South Yukon Forest Corp. will not be getting another day in court. Yesterday the Supreme Court of Canada dismissed an appeal by the owners of a defunct Watson Lake sawmill, with costs.

South Yukon Forest Corp. will not be getting another day in court.

Yesterday the Supreme Court of Canada dismissed an appeal by the owners of a defunct Watson Lake sawmill, with costs. That means the owners of South Yukon Forest are on the hook to pay for the federal government’s legal expenses.

Just how much money they will have to pay isn’t clear, as the court, as usual, did not elaborate in its dismissal.

It marks the end of a protracted multimillion-dollar civil law suit that pitted the Yukon-based company against the federal government.

Two years ago, the shoe was on the other foot.

In the spring of 2012, after a 39-day trial, a federal court found the government at fault and ordered it to pay $67 million in damages to the sawmill operators.

The mill had closed down 10 years earlier because it was starved of wood, the judge concluded. That’s despite repeated assurances made to the company by senior staff and politicians that wood would be forthcoming.

The responsibility for managing forestry rested with the federal government at the time.

The mill had only been sporadically operating for two years. When it closed down, 150 jobs went with it. It was then the territory’s largest private employer.

Employees at the Department of Indian and Northern Affairs engaged in “harsh, vindictive, reprehensible and malicious” behaviour, said Justice Elizabeth Heneghan in her decision.

The mill needed 200,000 cubic metres of wood annually to operate. However, federal officials kept the wood supply capped at 128,000 cubic metres, despite reports indicating an annual cut could be sustained at 1.6 million cubic metres.

“The lack of wood for 1998 was and is no accident,” one federal employee wrote in an email. “It was well planned by inaction, complacency, disrespect of management and industry need and subtle disobedience.”

That incriminating correspondence was only uncovered after company lawyers filed access to information requests. “Numerous, highly relevant” documents were never produced by the government at trial, said Heneghan.

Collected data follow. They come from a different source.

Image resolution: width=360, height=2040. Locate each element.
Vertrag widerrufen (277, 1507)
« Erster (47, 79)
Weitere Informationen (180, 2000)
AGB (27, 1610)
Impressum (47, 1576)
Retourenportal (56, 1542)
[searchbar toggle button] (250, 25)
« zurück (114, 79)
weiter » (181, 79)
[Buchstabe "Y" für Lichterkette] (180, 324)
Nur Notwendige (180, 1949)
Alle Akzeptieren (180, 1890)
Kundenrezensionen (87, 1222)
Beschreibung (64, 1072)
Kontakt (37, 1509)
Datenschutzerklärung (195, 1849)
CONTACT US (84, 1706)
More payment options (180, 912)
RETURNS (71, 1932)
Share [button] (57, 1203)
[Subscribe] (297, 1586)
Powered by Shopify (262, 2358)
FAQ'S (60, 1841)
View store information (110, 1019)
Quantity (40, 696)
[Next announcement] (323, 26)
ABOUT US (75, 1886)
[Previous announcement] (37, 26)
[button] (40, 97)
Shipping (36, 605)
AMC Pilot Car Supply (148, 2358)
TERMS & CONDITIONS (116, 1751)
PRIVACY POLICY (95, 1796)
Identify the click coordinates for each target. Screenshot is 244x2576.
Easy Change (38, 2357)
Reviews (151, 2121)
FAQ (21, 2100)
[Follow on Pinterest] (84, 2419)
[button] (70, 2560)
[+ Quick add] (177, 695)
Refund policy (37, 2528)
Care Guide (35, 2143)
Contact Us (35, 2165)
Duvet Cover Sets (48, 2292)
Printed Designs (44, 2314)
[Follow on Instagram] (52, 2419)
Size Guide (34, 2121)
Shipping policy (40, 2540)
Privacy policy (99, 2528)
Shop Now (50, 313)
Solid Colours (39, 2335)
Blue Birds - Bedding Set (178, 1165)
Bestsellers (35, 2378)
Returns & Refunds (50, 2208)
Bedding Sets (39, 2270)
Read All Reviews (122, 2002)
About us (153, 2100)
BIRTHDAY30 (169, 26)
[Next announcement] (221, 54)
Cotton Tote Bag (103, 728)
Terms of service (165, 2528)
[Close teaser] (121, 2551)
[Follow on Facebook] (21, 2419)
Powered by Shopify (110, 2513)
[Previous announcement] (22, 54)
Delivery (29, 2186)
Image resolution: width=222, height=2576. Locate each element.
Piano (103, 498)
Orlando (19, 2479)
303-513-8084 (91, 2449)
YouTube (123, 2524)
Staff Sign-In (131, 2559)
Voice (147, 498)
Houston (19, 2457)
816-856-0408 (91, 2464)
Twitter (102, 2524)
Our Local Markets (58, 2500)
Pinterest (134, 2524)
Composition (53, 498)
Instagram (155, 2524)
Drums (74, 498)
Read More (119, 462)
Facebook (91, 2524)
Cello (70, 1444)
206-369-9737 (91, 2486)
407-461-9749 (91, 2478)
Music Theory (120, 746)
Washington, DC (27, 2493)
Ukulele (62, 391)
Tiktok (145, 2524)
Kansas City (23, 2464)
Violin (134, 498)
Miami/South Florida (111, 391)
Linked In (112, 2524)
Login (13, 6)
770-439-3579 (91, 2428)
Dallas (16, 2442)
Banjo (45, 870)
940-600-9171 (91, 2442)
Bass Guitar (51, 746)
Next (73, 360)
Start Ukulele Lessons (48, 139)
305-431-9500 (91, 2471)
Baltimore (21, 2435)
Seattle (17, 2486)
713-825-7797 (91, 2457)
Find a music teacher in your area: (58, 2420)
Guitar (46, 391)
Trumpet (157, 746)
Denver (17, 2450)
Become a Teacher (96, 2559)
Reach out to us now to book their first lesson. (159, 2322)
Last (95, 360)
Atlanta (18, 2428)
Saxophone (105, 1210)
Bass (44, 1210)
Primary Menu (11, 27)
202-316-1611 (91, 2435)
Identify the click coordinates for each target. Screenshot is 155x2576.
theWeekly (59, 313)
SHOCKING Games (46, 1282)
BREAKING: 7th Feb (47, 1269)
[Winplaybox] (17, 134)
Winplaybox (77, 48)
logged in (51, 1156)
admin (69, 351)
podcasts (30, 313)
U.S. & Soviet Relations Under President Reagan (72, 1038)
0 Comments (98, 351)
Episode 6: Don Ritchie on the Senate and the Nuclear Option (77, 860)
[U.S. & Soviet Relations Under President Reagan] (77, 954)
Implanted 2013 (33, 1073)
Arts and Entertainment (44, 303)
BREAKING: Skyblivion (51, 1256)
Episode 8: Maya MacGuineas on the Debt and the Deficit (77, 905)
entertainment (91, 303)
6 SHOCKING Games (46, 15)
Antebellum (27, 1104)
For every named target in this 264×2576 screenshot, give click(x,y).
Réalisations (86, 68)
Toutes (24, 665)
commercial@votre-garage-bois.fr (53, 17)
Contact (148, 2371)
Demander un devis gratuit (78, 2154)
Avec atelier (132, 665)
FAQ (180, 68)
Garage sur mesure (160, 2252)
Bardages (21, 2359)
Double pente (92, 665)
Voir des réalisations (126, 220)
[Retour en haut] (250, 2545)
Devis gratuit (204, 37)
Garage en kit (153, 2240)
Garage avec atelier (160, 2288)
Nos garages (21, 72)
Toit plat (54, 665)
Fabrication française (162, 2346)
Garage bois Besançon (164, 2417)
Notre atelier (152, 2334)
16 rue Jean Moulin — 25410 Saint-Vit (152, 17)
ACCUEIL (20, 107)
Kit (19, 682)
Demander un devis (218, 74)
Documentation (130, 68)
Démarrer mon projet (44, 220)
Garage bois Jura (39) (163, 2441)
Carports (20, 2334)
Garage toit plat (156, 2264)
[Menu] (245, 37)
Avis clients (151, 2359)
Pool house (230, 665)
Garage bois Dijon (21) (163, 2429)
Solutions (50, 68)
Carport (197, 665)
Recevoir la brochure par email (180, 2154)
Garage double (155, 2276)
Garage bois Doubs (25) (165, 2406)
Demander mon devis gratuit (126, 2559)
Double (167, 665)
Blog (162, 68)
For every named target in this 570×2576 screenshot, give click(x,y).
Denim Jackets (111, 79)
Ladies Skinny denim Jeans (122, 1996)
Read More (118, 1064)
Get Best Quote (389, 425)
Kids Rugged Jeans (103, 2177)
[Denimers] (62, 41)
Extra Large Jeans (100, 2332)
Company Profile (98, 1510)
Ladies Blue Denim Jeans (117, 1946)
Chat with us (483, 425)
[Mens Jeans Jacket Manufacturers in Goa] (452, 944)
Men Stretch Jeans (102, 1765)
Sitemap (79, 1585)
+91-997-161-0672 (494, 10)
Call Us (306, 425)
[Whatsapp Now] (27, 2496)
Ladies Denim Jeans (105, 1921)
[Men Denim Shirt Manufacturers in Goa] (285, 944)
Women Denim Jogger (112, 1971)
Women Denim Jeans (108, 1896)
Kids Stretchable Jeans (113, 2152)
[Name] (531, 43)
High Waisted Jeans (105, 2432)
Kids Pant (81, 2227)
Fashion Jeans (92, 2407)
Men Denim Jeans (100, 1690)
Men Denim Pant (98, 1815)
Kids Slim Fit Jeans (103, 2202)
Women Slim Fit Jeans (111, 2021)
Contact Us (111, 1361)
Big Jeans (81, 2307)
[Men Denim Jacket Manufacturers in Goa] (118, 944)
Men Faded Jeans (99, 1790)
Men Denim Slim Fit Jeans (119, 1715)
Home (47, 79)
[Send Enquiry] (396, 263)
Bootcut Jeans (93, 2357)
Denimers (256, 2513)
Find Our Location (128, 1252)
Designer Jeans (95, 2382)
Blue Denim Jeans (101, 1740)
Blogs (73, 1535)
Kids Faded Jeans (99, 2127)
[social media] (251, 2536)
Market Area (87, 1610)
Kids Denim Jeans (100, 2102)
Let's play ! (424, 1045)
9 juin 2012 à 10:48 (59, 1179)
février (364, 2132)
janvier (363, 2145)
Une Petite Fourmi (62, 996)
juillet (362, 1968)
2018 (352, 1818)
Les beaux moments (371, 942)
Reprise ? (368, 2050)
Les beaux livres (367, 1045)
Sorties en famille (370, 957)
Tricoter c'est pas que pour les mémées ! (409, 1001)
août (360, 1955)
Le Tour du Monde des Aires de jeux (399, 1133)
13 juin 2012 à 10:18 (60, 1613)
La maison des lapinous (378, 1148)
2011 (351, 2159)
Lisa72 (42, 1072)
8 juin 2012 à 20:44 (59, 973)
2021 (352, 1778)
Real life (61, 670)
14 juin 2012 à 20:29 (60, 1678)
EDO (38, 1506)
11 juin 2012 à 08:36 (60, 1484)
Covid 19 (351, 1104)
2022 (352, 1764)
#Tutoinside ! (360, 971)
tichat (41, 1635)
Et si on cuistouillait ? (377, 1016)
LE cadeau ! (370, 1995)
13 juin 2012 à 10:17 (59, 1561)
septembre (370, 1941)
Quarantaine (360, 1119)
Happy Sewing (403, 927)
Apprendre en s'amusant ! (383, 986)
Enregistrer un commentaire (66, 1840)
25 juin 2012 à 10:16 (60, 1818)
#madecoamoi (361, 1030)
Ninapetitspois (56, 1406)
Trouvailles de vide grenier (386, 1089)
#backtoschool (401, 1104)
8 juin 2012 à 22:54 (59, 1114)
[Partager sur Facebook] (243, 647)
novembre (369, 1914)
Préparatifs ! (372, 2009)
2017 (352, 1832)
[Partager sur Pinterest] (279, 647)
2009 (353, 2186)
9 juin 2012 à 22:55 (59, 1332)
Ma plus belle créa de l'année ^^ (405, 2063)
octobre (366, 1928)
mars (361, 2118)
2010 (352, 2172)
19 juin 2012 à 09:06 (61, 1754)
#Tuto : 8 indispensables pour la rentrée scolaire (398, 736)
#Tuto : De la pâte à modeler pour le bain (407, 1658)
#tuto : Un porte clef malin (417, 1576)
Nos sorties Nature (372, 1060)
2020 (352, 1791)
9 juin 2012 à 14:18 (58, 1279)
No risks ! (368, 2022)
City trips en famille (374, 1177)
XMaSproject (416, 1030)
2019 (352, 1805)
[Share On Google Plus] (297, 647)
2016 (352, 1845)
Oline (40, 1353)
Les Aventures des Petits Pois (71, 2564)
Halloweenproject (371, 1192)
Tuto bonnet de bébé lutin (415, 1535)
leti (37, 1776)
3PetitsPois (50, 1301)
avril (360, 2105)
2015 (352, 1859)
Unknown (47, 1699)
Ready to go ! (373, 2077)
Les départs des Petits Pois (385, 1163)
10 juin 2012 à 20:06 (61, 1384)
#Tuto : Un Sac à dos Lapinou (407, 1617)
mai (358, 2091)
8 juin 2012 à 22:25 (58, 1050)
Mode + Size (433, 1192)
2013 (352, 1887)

When all this was happening, in the mid-1990s, the southeast Yukon was going through a “green gold rush.” But not everyone was so happy about it. The logging boom triggered protests and native blockades.

Local officials seemed to side with the conservationists who argued there wasn’t enough wood to feed the mill. This pitted them against higher-ups in Ottawa, which may explain why the government poured millions of dollars into the mill while its own employees actively undermined the project.

Ottawa appealed the decision and last June the federal government won the case. The Federal Court of Appeal reversed the original $67-million judgment.

The three-judge appeal panel concluded that the owners of the Watson Lake sawmill should have known better than to believe promises by government officials and politicians who promised them a steady supply of wood.

The appeal panel didn’t dispute Justice Heneghan’s findings but concluded that because federal officials overstepped their authority in promising a supply of wood, it couldn’t be considered a legal contract.

“Any promises or representations by the officials of the department to the effect that a timber harvesting agreement would be granted were outside their authority to make because a timber harvesting agreement could only be granted by order-in-council,” the appeals panel concluded. “The officials had no authority to bind the Governor in Council.”

In August, South Yukon took the case all the way to the Supreme Court of Canada.

Because the high court dismissed the case, the decision of the Court of Appeal that sided with the government is final. South Yukon has no other legal recourse.